- [What the exercise asks]: Transcribe the listing below verbatim, from the line with "Screen dimensions: 1000x600" up to and including the line with "[x=327, y=247]".

- [Provided information]:
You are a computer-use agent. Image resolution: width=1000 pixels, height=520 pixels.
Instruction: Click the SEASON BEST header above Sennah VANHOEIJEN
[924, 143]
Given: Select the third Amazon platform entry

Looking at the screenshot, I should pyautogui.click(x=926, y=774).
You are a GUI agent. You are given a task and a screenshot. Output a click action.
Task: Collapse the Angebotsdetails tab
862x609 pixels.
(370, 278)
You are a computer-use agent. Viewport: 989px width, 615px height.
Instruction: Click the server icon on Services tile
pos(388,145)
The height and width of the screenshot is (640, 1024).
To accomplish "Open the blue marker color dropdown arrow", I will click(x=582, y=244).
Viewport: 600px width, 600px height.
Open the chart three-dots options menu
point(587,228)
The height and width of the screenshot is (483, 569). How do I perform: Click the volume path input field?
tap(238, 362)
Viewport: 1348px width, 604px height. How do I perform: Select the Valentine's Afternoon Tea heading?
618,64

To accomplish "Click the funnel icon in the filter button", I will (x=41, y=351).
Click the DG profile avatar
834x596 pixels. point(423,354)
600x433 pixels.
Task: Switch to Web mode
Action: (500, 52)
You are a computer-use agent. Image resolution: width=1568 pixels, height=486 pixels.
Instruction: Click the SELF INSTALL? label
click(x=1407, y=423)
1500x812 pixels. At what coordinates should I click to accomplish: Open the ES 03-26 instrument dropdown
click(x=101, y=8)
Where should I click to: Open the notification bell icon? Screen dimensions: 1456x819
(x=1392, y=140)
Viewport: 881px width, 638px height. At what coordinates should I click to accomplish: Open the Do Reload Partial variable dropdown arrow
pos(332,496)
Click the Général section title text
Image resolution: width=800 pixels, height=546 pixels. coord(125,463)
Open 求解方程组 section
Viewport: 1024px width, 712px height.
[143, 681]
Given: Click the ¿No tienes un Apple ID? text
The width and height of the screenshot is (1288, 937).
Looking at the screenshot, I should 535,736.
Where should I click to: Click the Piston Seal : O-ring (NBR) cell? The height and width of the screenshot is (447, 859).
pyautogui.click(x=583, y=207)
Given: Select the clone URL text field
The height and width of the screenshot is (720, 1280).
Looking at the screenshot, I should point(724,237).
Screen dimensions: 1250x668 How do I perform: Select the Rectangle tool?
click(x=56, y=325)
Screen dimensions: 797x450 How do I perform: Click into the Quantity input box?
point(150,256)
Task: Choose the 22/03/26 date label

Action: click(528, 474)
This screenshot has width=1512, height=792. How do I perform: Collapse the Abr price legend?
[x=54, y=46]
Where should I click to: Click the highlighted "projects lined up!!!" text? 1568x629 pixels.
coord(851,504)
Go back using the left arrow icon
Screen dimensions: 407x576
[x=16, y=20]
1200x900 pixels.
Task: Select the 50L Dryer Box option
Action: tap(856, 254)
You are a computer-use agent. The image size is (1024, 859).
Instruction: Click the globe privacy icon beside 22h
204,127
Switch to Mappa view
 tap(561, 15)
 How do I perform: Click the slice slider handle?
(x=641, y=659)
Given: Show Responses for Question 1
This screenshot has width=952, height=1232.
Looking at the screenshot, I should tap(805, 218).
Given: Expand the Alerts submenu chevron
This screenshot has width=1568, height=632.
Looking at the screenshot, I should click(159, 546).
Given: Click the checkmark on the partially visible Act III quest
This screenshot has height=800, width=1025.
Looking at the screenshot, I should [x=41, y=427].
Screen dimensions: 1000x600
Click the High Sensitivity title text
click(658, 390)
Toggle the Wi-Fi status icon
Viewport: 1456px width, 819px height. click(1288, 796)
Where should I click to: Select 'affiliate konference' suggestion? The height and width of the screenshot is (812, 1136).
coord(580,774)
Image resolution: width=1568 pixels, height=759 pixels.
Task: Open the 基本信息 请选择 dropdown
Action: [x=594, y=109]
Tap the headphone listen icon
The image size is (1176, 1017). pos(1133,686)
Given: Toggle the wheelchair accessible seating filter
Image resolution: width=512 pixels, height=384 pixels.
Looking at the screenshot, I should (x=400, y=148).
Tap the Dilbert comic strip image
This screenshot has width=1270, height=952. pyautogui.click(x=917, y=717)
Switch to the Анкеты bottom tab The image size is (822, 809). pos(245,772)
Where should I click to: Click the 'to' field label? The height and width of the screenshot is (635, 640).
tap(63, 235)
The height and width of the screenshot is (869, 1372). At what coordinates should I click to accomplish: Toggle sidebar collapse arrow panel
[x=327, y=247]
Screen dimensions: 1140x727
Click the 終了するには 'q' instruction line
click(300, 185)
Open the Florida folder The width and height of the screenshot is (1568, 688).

- [Problem solution]:
Screen dimensions: 1000x600
Click the High Sensitivity title text
click(658, 390)
Toggle the Wi-Fi status icon
Viewport: 1456px width, 819px height. click(1288, 796)
Where should I click to: Select 'affiliate konference' suggestion? The height and width of the screenshot is (812, 1136).
coord(580,774)
Image resolution: width=1568 pixels, height=759 pixels.
Task: Open the 基本信息 请选择 dropdown
Action: [x=594, y=109]
Tap the headphone listen icon
The image size is (1176, 1017). pos(1133,686)
Given: Toggle the wheelchair accessible seating filter
Image resolution: width=512 pixels, height=384 pixels.
Looking at the screenshot, I should (x=400, y=148).
Tap the Dilbert comic strip image
This screenshot has width=1270, height=952. pyautogui.click(x=917, y=717)
Switch to the Анкеты bottom tab The image size is (822, 809). pos(245,772)
Where should I click to: Click the 'to' field label? The height and width of the screenshot is (635, 640).
tap(63, 235)
The height and width of the screenshot is (869, 1372). At what coordinates should I click to accomplish: Toggle sidebar collapse arrow panel
[x=327, y=247]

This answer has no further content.